[Source data]
######

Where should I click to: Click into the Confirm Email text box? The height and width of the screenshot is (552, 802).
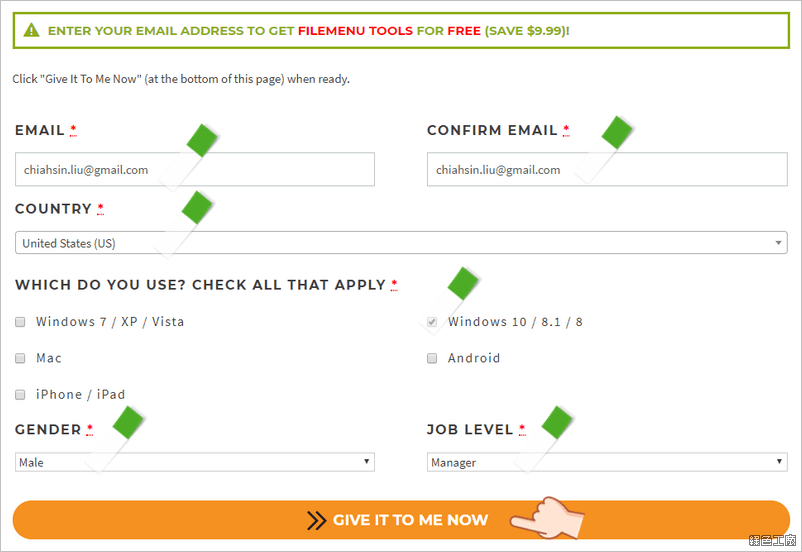tap(607, 169)
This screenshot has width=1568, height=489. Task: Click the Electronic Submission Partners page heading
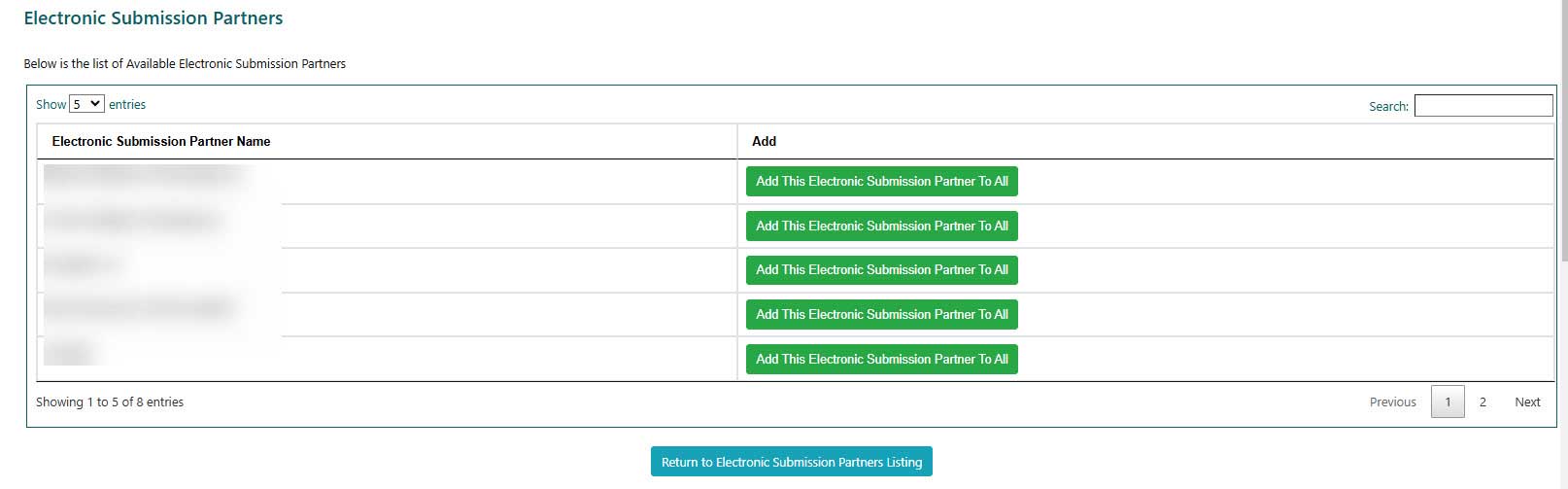pyautogui.click(x=153, y=18)
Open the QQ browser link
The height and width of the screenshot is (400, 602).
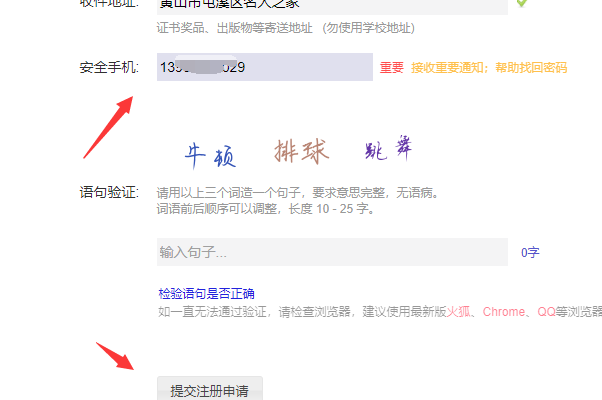tap(546, 312)
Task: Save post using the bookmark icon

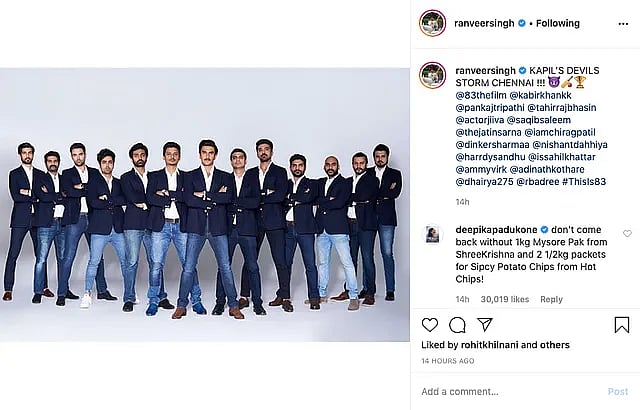Action: point(621,325)
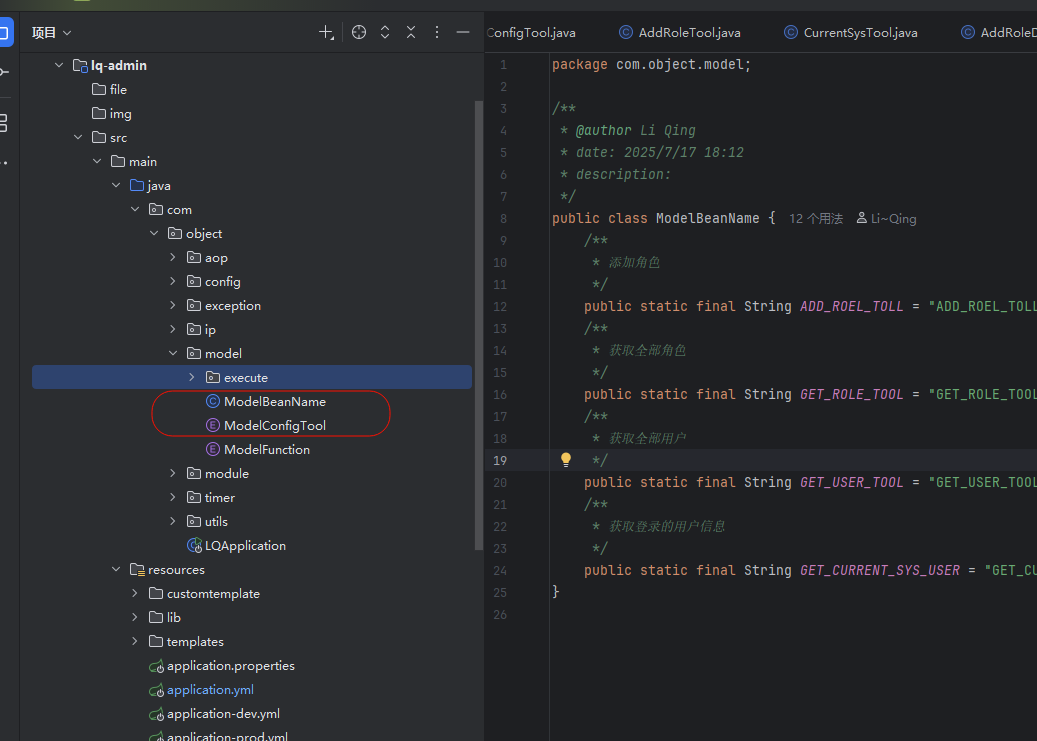The image size is (1037, 741).
Task: Click Collapse All icon in project panel
Action: click(x=411, y=33)
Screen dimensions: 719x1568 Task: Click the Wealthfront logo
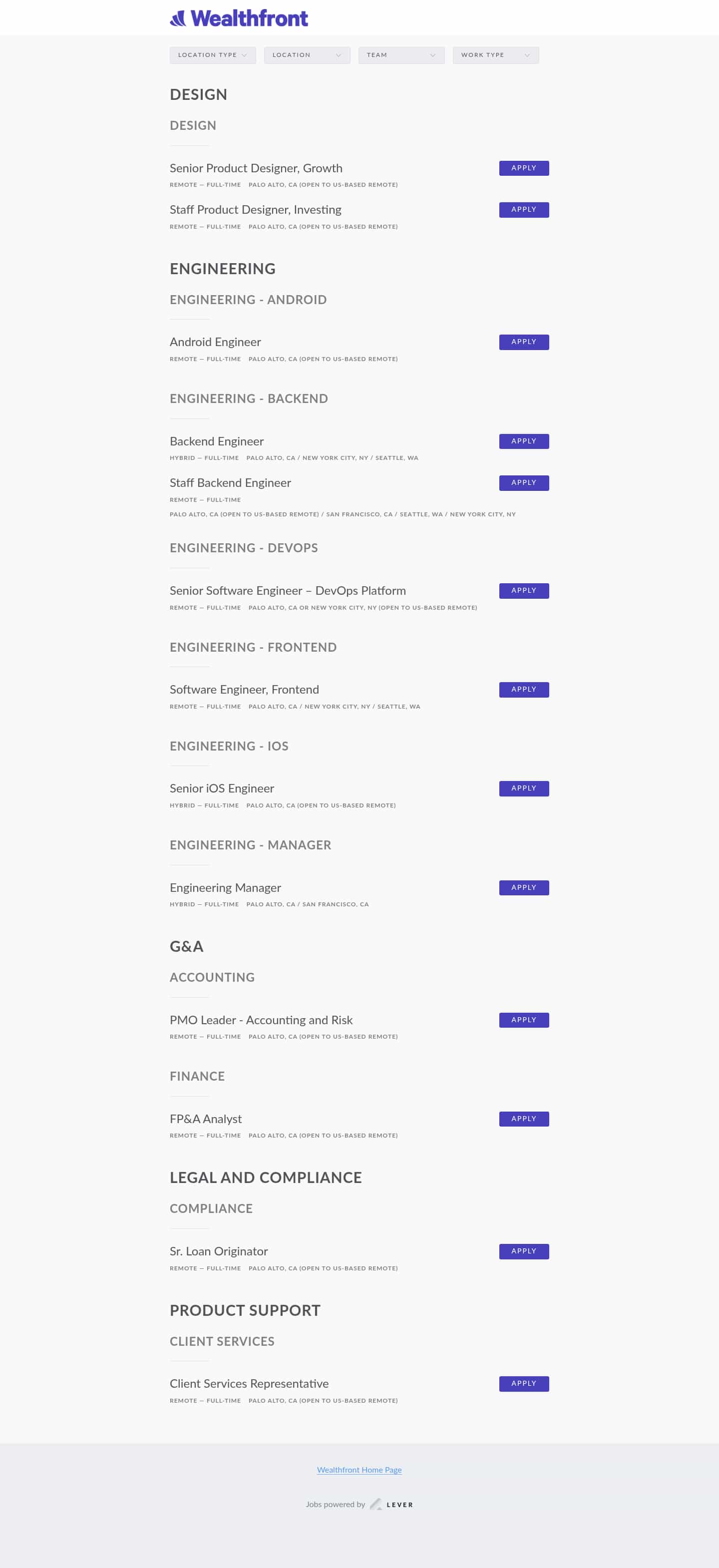[239, 18]
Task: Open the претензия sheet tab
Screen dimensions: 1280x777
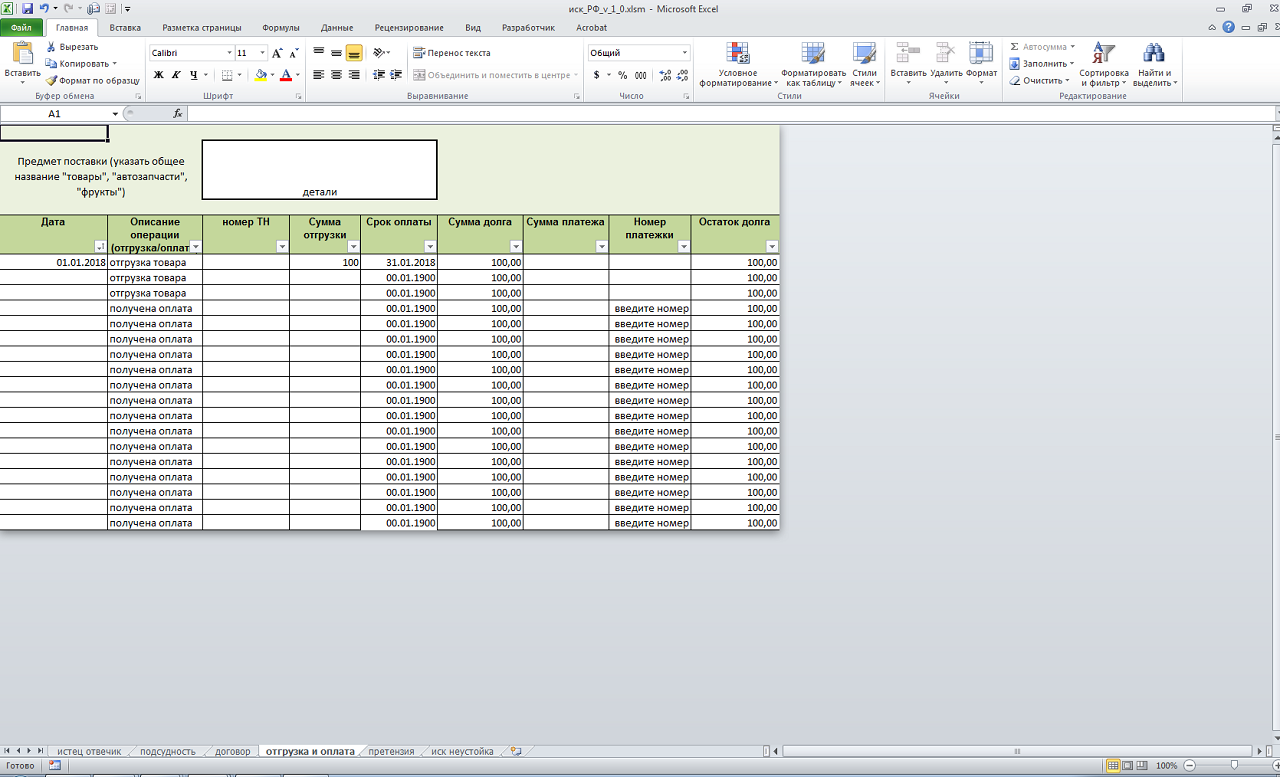Action: (x=391, y=751)
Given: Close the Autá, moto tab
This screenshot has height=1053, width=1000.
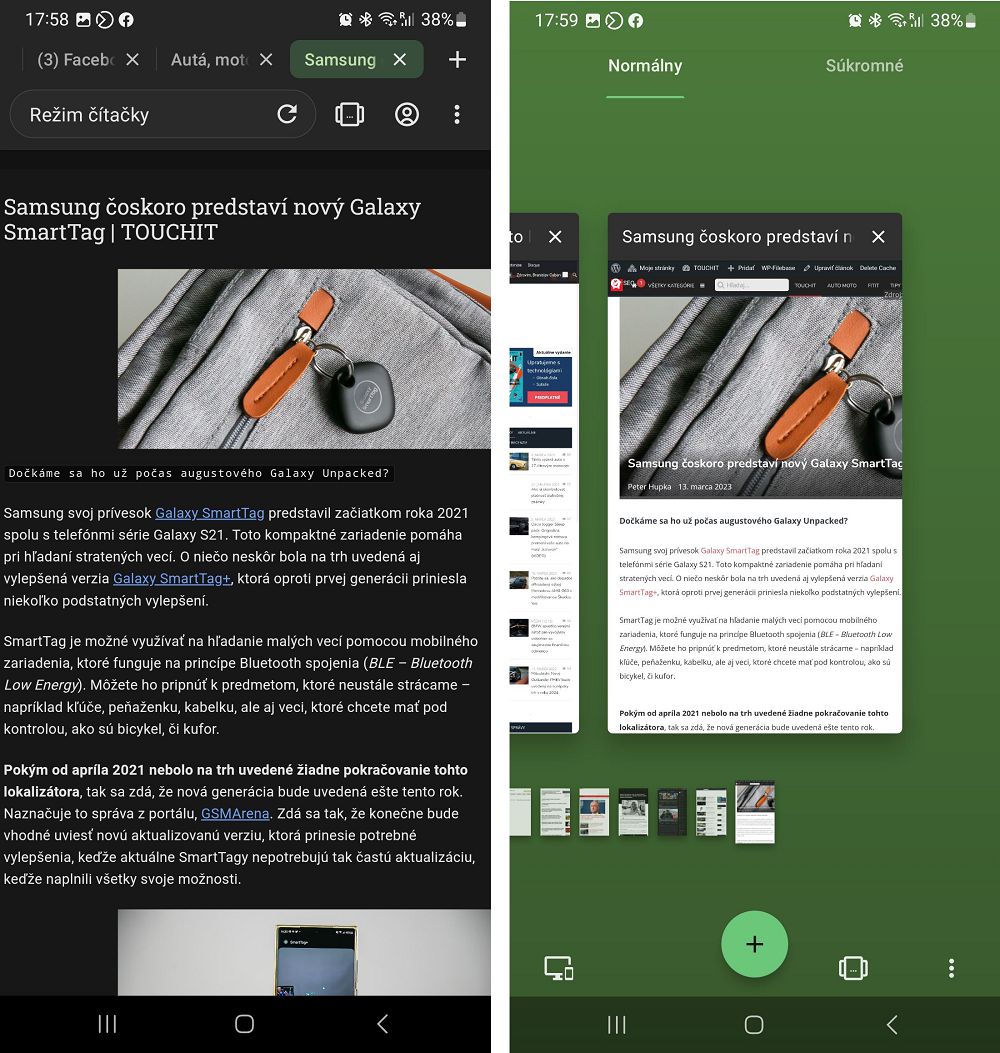Looking at the screenshot, I should 266,60.
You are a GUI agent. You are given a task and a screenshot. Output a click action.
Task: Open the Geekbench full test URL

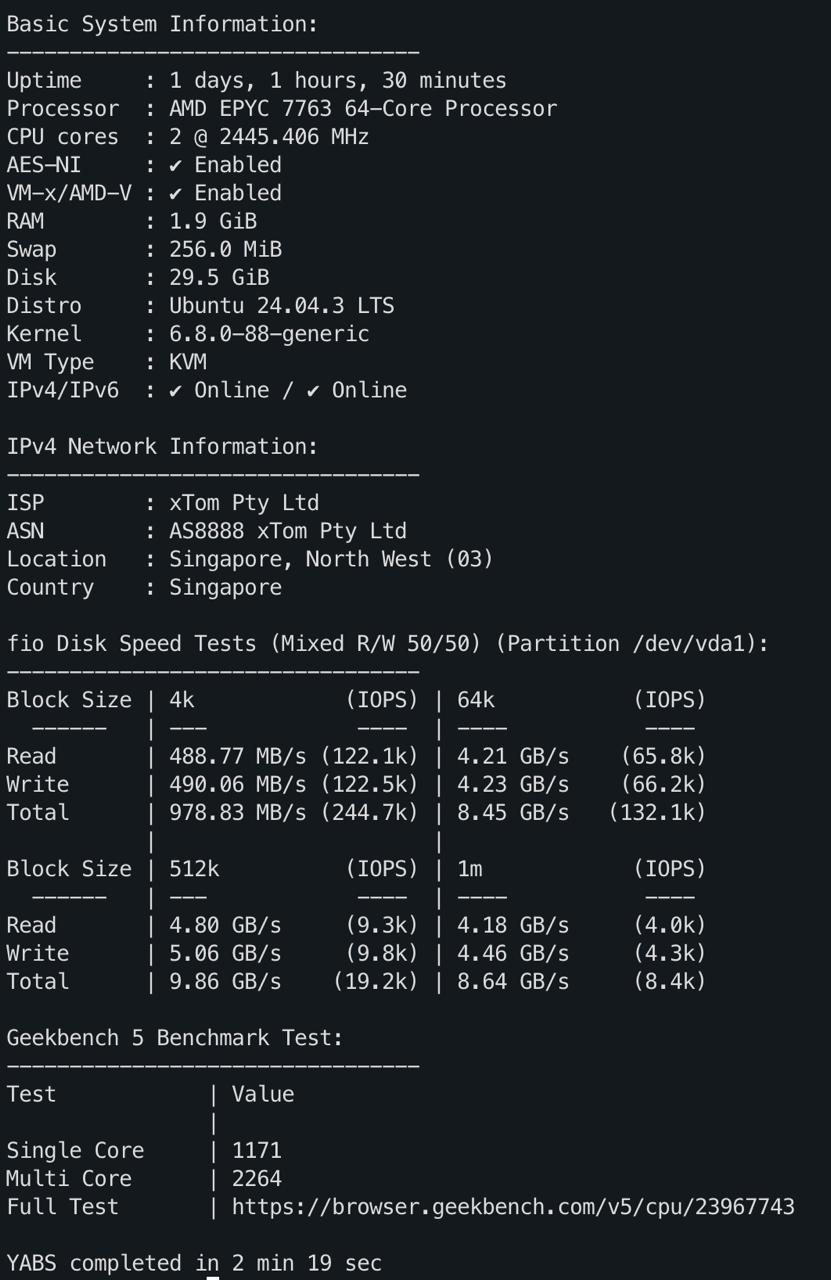513,1206
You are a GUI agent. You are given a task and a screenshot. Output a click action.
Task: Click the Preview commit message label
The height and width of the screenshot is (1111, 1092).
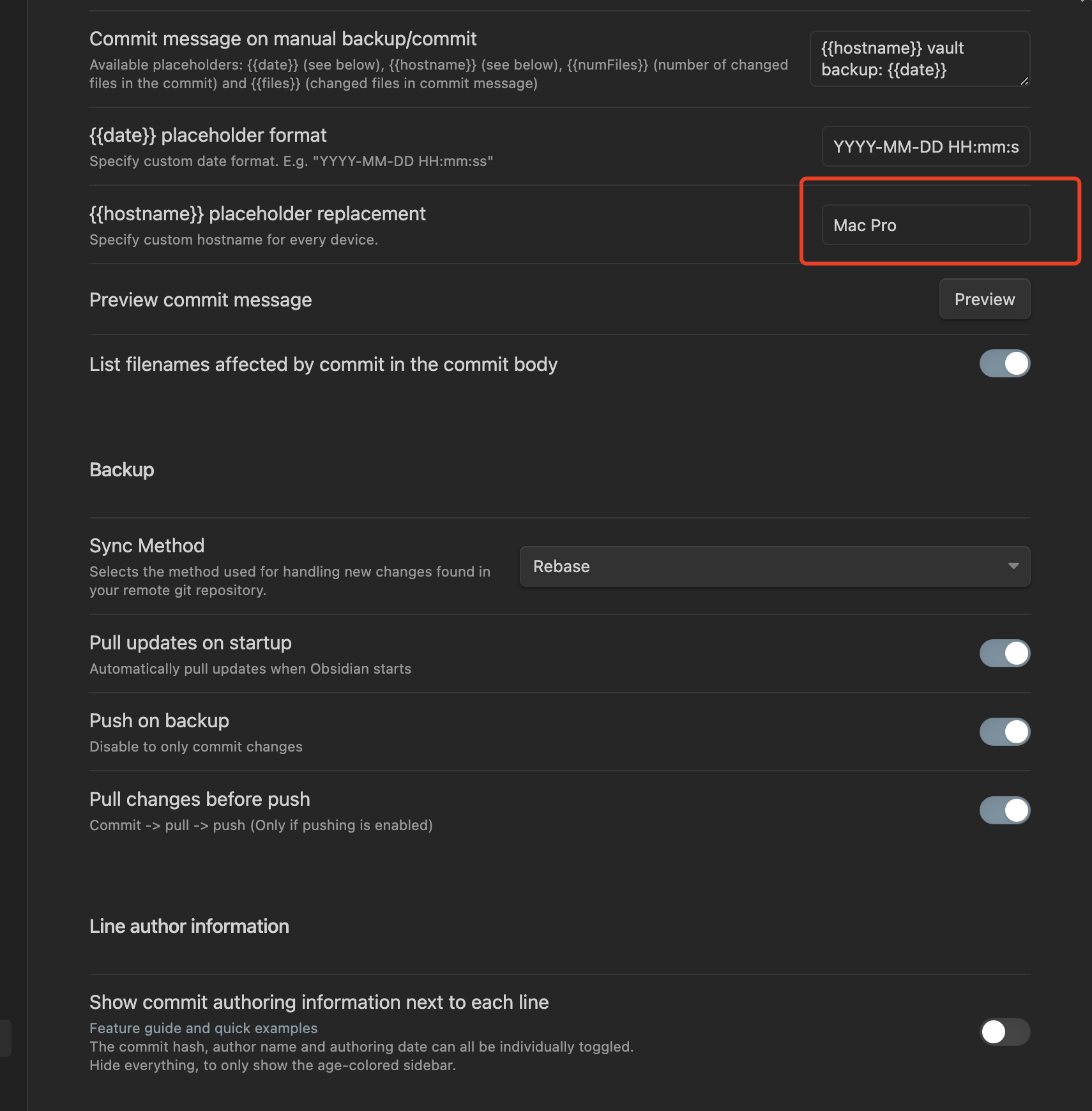pyautogui.click(x=201, y=300)
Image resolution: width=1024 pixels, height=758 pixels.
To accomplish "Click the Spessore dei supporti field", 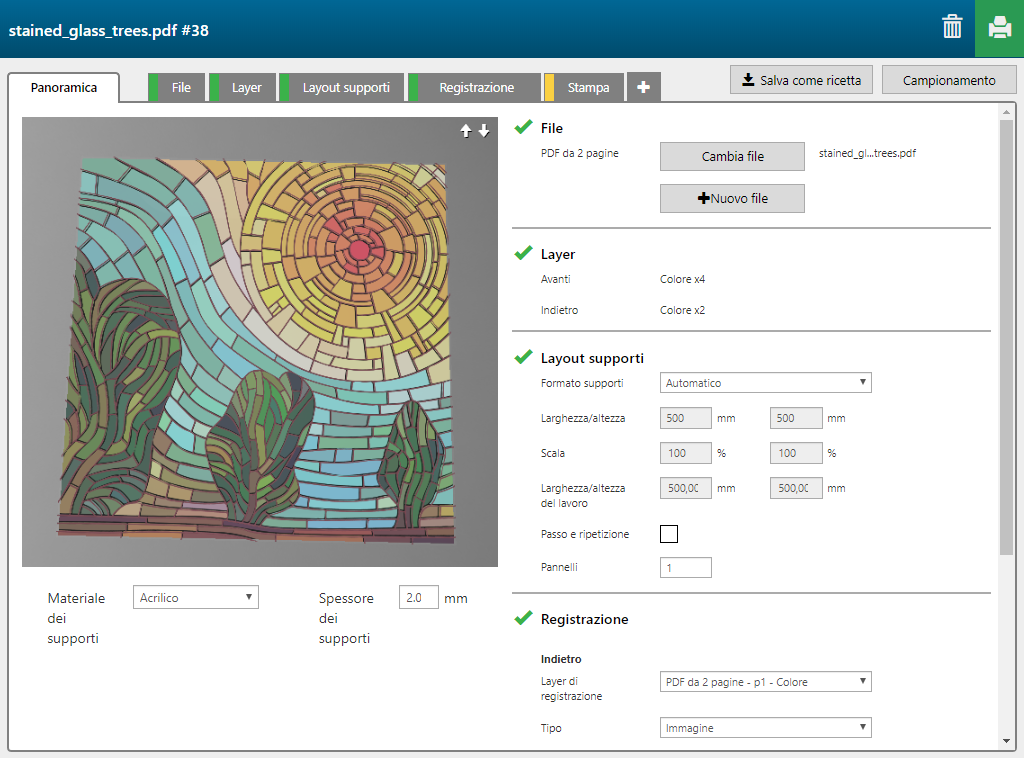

######

§ **Task to complete**
The response should consist of the lines above from the first through the one containing "Open the QQ browser link", transcribed exactly, with every picture left out.

§ **Result for this task**
Where should I click to: Click into the Confirm Email text box? The height and width of the screenshot is (552, 802).
tap(607, 169)
This screenshot has width=1568, height=489. Task: Click the Electronic Submission Partners page heading
pyautogui.click(x=153, y=18)
Open the QQ browser link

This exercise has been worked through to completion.